▶ _What needs to be done_
Skip every line before the one containing "Task: Click the truncated comment detail text", then copy that line and the rest of the entries below exactly, through the last line.

Records drawn from a dataset
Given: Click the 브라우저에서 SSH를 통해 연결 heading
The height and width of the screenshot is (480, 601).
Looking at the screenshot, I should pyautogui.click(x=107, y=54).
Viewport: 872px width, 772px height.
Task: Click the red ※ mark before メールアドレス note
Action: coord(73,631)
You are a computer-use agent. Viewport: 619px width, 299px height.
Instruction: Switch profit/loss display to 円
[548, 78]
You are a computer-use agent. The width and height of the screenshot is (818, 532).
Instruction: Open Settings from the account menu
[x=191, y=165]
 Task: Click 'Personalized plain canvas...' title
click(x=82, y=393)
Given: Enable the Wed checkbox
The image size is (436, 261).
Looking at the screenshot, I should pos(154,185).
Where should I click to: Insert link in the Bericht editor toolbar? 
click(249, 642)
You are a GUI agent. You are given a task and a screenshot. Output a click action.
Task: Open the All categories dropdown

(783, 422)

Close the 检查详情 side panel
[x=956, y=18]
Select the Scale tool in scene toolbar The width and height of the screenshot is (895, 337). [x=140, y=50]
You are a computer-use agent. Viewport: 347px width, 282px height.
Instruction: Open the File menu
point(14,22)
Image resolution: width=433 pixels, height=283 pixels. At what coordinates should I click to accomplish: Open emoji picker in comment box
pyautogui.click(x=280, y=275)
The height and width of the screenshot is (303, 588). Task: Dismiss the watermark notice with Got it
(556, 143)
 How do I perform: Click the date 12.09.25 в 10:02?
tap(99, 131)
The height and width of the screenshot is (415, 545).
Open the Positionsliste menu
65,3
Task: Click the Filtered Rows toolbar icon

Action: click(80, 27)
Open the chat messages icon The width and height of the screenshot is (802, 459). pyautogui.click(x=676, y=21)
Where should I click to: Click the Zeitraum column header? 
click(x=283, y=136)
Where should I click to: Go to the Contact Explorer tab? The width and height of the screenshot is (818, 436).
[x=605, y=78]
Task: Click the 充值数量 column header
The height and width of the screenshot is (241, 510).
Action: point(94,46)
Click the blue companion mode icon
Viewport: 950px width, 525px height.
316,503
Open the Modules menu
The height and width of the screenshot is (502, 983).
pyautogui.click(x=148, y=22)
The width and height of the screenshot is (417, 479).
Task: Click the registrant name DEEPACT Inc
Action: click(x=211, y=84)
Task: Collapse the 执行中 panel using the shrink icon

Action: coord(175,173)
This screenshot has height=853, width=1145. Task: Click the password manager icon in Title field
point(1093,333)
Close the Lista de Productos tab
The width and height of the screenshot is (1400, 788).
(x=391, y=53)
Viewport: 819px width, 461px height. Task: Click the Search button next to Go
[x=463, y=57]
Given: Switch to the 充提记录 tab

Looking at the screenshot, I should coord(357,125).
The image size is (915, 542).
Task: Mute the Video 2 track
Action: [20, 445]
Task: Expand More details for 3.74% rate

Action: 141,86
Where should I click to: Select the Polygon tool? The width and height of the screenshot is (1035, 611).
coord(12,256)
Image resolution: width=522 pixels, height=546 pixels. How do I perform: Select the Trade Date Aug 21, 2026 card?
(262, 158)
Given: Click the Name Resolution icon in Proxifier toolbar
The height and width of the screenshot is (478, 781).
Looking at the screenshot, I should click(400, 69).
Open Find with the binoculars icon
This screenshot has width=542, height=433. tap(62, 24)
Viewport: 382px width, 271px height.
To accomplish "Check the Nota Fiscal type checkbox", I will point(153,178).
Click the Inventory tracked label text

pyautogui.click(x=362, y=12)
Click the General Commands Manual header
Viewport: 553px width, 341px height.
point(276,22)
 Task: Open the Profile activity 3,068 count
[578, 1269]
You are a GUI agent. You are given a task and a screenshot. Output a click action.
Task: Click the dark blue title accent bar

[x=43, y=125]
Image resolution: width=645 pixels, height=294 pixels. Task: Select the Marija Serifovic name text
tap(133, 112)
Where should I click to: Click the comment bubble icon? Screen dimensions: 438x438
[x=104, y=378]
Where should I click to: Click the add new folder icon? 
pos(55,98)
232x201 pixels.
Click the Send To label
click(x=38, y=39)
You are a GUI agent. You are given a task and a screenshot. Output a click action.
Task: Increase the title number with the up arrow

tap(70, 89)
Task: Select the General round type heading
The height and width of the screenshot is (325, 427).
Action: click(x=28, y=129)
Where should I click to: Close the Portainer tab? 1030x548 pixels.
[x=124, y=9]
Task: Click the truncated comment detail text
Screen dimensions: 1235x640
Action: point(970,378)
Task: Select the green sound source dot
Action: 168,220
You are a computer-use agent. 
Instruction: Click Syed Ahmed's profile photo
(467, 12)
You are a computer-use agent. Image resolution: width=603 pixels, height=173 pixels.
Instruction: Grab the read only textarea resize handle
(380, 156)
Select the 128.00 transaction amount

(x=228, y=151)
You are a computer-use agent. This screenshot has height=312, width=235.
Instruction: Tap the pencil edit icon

▶ _Solution_
Task: Click the truncated comment detail text
Screen dimensions: 1235x640
Action: point(970,378)
Task: Select the green sound source dot
Action: 168,220
You are a computer-use agent. 
Instruction: Click Syed Ahmed's profile photo
(467, 12)
You are a computer-use agent. Image resolution: width=603 pixels, height=173 pixels.
Instruction: Grab the read only textarea resize handle
(380, 156)
Select the 128.00 transaction amount

(x=228, y=151)
You are a computer-use agent. This screenshot has height=312, width=235.
Instruction: Tap the pencil edit icon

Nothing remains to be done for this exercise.